◆ **提供された行**
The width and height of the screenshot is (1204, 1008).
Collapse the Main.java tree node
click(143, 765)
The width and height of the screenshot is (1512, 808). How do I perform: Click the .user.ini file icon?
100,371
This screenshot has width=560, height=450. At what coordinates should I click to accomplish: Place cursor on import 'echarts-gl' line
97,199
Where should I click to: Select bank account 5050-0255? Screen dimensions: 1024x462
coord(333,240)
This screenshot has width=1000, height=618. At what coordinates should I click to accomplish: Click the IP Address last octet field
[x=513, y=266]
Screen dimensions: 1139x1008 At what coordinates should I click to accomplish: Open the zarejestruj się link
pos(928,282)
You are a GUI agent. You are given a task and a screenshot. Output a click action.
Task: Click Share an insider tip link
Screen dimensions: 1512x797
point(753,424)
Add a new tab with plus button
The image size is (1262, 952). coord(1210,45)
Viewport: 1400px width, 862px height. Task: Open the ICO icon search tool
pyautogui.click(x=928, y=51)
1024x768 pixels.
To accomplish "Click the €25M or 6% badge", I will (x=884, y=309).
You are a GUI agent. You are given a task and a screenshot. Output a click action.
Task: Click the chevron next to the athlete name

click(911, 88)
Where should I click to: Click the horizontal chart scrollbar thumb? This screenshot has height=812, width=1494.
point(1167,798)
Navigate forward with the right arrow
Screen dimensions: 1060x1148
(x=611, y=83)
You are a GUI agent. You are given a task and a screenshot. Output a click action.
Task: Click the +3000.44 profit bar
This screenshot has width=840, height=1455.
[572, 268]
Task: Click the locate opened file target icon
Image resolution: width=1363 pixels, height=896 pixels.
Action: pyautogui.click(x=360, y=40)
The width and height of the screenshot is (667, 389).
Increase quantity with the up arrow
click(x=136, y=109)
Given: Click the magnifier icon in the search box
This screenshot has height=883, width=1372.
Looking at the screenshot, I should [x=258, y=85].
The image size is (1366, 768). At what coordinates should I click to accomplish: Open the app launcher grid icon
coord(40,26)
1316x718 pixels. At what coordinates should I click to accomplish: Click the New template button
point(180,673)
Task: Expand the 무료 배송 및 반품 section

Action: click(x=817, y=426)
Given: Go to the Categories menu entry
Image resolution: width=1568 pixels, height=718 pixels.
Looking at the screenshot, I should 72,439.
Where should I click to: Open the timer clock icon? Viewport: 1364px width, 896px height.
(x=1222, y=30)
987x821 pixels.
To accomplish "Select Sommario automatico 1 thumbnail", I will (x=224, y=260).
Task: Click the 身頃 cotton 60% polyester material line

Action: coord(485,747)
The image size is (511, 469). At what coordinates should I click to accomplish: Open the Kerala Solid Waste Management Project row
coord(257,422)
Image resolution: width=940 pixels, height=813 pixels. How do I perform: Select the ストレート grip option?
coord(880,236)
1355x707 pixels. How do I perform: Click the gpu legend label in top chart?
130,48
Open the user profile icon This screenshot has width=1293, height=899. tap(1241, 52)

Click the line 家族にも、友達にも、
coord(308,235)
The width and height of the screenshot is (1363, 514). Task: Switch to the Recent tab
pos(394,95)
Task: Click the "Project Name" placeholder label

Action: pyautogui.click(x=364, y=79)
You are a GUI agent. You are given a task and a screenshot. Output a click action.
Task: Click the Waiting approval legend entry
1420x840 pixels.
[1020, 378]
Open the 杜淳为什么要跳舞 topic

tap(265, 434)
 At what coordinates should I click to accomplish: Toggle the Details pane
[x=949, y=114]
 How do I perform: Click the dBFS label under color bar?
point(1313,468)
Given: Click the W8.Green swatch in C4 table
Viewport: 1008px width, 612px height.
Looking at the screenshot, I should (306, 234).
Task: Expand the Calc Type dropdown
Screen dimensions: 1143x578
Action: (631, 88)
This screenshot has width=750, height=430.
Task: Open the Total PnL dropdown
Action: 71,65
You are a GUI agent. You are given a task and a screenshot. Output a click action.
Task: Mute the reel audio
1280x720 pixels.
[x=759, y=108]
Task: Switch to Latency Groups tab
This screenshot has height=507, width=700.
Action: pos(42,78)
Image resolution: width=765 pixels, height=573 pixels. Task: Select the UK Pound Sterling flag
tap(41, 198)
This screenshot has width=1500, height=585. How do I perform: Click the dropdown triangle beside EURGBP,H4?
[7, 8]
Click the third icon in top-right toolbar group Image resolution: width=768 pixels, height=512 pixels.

◆ **課題の指示**
上の行をすべて編集し、「tree node」を「tree item」に置き換えてください。それ以外の部分は変えずにそのまま書き直してください。

◆ **回答**
The width and height of the screenshot is (1204, 1008).
Collapse the Main.java tree item
click(143, 765)
The width and height of the screenshot is (1512, 808). How do I perform: Click the .user.ini file icon?
100,371
This screenshot has width=560, height=450. At what coordinates should I click to accomplish: Place cursor on import 'echarts-gl' line
97,199
Where should I click to: Select bank account 5050-0255? Screen dimensions: 1024x462
coord(333,240)
This screenshot has width=1000, height=618. At what coordinates should I click to accomplish: Click the IP Address last octet field
[x=513, y=266]
Screen dimensions: 1139x1008 At what coordinates should I click to accomplish: Open the zarejestruj się link
pos(928,282)
You are a GUI agent. You are given a task and a screenshot. Output a click action.
Task: Click Share an insider tip link
Screen dimensions: 1512x797
point(753,424)
Add a new tab with plus button
The image size is (1262, 952). coord(1210,45)
Viewport: 1400px width, 862px height. Task: Open the ICO icon search tool
pyautogui.click(x=928, y=51)
1024x768 pixels.
To accomplish "Click the €25M or 6% badge", I will (x=884, y=309).
You are a GUI agent. You are given a task and a screenshot. Output a click action.
Task: Click the chevron next to the athlete name

click(911, 88)
Where should I click to: Click the horizontal chart scrollbar thumb? This screenshot has height=812, width=1494.
point(1167,798)
Navigate forward with the right arrow
Screen dimensions: 1060x1148
(x=611, y=83)
You are a GUI agent. You are given a task and a screenshot. Output a click action.
Task: Click the +3000.44 profit bar
This screenshot has width=840, height=1455.
[572, 268]
Task: Click the locate opened file target icon
Image resolution: width=1363 pixels, height=896 pixels.
Action: pyautogui.click(x=360, y=40)
The width and height of the screenshot is (667, 389).
Increase quantity with the up arrow
click(x=136, y=109)
Given: Click the magnifier icon in the search box
This screenshot has height=883, width=1372.
Looking at the screenshot, I should [x=258, y=85].
The image size is (1366, 768). At what coordinates should I click to accomplish: Open the app launcher grid icon
coord(40,26)
1316x718 pixels. At what coordinates should I click to accomplish: Click the New template button
point(180,673)
Task: Expand the 무료 배송 및 반품 section

Action: click(x=817, y=426)
Given: Go to the Categories menu entry
Image resolution: width=1568 pixels, height=718 pixels.
Looking at the screenshot, I should 72,439.
Where should I click to: Open the timer clock icon? Viewport: 1364px width, 896px height.
(x=1222, y=30)
987x821 pixels.
To accomplish "Select Sommario automatico 1 thumbnail", I will (x=224, y=260).
Task: Click the 身頃 cotton 60% polyester material line

Action: coord(485,747)
The image size is (511, 469). At what coordinates should I click to accomplish: Open the Kerala Solid Waste Management Project row
coord(257,422)
Image resolution: width=940 pixels, height=813 pixels. How do I perform: Select the ストレート grip option?
coord(880,236)
1355x707 pixels. How do I perform: Click the gpu legend label in top chart?
130,48
Open the user profile icon This screenshot has width=1293, height=899. tap(1241, 52)

Click the line 家族にも、友達にも、
coord(308,235)
The width and height of the screenshot is (1363, 514). Task: Switch to the Recent tab
pos(394,95)
Task: Click the "Project Name" placeholder label

Action: pyautogui.click(x=364, y=79)
You are a GUI agent. You are given a task and a screenshot. Output a click action.
Task: Click the Waiting approval legend entry
1420x840 pixels.
[1020, 378]
Open the 杜淳为什么要跳舞 topic

tap(265, 434)
 At what coordinates should I click to accomplish: Toggle the Details pane
[x=949, y=114]
 How do I perform: Click the dBFS label under color bar?
point(1313,468)
Given: Click the W8.Green swatch in C4 table
Viewport: 1008px width, 612px height.
Looking at the screenshot, I should (306, 234).
Task: Expand the Calc Type dropdown
Screen dimensions: 1143x578
Action: (631, 88)
This screenshot has width=750, height=430.
Task: Open the Total PnL dropdown
Action: 71,65
You are a GUI agent. You are given a task and a screenshot. Output a click action.
Task: Mute the reel audio
1280x720 pixels.
[x=759, y=108]
Task: Switch to Latency Groups tab
This screenshot has height=507, width=700.
Action: pos(42,78)
Image resolution: width=765 pixels, height=573 pixels. Task: Select the UK Pound Sterling flag
tap(41, 198)
This screenshot has width=1500, height=585. How do I perform: Click the dropdown triangle beside EURGBP,H4?
[7, 8]
Click the third icon in top-right toolbar group Image resolution: width=768 pixels, height=512 pixels.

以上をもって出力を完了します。